FERNANDO SAVATER-EL PAÍS
- Subir propulsado hasta donde no hay aire puro sino que falta absolutamente el aire es un capricho insano. Y más para ver la tierra como un globo nublado
Puede que alguno de ustedes esté ya ahorrando para pagar el pasaje. El precio actual es exorbitante, pero acuérdense de lo que costaban los primeros teléfonos móviles, total hace nada, y ahora los regalan al comprar una lavadora. ¡Será por dinero! Lo que sólo es cuestión de dinero suele conseguirse antes o después si uno lo desea de veras. Se lo aseguro, créanme: no me interesa, no pienso ir. Al turismo espacial, digo. Siempre que oigo ese término me acuerdo de lo que contestó Borges sobre los viajes espaciales: “Bueno, todo viaje es espacial, ¿no?”. Pues eso. Si tengo que trasladarme, con lo bien que se está en casa, que sea a un lugar donde haya gente a la que uno quiera o pueda llegar a querer, no donde no hay nadie. Los romanos, que eran gente civilizada, gustaban de los paisajes donde se vieran campos fértiles, jardines, villas bien cuidadas: el locus amoenus debía ser un lugar al que apeteciera mudarse, no del que hubiese que huir aterrorizado por lo vertiginoso de los precipicios o el furor de las olas. Las perspectivas que fascinan por lo inhóspito son un invento de los románticos, que lo estropean todo con sus exageraciones. Pascal lo dijo mucho mejor: “Me espanta el silencio de esos espacios infinitos”, Y que estén llenos de cachivaches y basura arrojada desde la tierra no los hace más gratos…

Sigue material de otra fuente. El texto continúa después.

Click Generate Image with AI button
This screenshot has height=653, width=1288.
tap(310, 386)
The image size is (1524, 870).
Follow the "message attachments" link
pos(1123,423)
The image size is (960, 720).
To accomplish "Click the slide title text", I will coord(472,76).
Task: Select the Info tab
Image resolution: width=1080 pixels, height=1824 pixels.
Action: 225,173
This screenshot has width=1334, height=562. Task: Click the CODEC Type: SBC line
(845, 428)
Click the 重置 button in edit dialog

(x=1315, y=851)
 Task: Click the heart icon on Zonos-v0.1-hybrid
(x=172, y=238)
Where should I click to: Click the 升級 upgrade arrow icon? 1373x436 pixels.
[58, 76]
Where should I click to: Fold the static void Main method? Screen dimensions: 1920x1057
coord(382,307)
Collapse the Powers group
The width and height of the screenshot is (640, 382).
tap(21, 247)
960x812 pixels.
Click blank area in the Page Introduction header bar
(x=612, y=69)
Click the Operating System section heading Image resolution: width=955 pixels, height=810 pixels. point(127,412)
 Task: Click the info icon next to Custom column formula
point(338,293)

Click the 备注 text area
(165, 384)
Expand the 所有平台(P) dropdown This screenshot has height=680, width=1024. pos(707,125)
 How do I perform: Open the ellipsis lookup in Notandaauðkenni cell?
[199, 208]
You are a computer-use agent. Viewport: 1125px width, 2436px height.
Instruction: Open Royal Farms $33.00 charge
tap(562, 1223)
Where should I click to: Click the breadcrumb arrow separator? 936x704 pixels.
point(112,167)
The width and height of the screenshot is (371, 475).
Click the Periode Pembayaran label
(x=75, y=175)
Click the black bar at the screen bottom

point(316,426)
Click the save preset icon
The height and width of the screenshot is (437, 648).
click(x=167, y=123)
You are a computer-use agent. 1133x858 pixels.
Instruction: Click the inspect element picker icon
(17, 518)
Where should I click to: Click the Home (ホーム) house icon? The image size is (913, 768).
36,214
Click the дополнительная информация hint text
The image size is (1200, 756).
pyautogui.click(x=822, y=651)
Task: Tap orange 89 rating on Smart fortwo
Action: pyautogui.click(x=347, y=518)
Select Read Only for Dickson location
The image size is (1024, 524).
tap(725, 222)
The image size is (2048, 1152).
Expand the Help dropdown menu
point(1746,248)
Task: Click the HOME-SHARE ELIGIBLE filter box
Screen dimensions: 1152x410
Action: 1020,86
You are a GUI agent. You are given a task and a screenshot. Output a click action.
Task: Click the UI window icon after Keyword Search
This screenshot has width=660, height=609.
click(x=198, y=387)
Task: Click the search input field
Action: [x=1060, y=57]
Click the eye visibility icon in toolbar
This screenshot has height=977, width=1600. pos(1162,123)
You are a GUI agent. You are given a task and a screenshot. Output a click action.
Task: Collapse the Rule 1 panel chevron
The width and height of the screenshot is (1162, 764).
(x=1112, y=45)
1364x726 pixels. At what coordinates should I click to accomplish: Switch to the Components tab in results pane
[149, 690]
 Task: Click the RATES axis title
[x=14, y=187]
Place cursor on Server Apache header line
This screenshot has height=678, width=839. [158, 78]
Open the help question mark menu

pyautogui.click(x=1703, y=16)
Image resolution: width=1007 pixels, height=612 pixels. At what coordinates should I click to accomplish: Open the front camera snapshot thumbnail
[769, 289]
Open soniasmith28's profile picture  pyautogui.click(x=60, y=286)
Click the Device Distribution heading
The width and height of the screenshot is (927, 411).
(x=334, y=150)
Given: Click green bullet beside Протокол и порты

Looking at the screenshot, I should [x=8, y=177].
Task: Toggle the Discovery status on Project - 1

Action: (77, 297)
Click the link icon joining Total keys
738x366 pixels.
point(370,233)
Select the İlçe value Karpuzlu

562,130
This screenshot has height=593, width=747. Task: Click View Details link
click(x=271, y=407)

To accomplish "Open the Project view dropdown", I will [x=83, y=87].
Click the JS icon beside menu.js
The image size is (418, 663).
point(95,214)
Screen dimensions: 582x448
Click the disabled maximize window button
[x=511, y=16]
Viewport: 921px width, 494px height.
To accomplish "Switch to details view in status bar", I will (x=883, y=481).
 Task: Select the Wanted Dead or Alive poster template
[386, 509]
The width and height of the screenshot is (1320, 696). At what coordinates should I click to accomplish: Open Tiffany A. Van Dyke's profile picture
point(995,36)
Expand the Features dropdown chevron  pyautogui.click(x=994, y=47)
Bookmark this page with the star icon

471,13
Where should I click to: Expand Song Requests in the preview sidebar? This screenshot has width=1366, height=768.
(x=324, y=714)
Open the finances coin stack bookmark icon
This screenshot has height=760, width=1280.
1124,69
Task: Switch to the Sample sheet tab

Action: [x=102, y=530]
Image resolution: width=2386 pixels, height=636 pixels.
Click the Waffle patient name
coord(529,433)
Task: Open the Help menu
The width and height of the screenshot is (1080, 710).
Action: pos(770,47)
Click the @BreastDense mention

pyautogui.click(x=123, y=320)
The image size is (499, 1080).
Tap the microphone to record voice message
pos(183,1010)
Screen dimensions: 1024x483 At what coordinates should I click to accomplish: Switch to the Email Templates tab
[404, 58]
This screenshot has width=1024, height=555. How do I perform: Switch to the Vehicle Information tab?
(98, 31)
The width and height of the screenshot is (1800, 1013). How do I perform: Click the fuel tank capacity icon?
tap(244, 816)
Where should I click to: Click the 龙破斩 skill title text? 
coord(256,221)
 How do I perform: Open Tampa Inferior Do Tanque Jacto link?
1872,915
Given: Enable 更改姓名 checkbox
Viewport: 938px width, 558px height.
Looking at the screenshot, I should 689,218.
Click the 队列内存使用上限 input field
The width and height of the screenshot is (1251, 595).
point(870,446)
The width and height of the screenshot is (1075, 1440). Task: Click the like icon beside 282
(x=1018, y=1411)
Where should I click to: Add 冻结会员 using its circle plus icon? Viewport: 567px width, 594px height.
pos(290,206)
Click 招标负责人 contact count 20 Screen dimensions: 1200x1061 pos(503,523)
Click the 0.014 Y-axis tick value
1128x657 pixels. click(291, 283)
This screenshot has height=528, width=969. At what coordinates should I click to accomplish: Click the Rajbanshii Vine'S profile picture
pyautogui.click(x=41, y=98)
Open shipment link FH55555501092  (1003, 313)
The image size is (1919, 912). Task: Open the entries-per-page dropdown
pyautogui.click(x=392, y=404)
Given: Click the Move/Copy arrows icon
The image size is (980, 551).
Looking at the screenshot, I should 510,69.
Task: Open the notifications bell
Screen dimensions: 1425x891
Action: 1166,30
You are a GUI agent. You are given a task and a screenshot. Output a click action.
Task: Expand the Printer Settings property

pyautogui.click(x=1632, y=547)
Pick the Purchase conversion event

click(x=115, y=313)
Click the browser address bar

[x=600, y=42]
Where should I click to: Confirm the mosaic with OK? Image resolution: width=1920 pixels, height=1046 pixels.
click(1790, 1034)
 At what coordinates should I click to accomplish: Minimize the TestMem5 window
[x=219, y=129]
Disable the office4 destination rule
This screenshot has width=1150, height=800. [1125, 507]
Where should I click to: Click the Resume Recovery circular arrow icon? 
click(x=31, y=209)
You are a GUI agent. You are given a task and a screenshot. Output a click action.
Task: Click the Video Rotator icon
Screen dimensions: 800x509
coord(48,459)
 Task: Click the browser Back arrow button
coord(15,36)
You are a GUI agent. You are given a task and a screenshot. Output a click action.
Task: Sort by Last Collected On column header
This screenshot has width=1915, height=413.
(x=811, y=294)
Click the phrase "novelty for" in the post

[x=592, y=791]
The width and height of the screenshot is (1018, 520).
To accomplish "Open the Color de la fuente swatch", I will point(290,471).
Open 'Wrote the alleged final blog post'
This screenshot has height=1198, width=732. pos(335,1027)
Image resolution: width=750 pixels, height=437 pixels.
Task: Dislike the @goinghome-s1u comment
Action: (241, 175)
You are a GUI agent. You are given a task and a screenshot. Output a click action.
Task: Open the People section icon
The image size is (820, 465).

Subir propulsado hasta donde no hay aire puro sino que falta absolutamente el aire es un capricho insano. Y más para ver la tierra como un globo nublado y no como un hogar, que también son ganas. Eso sí, puedes flotar cabeza abajo cinco minutos, placer de dioses… En cuanto a los millonarios que compiten obscenamente por ir a esas alturas, encaramados en su fortuna, me permito recordar lo que dijo Maurice Baring: “Para saber lo que Dios piensa del dinero, no hay más que fijarse en a quién se lo da”.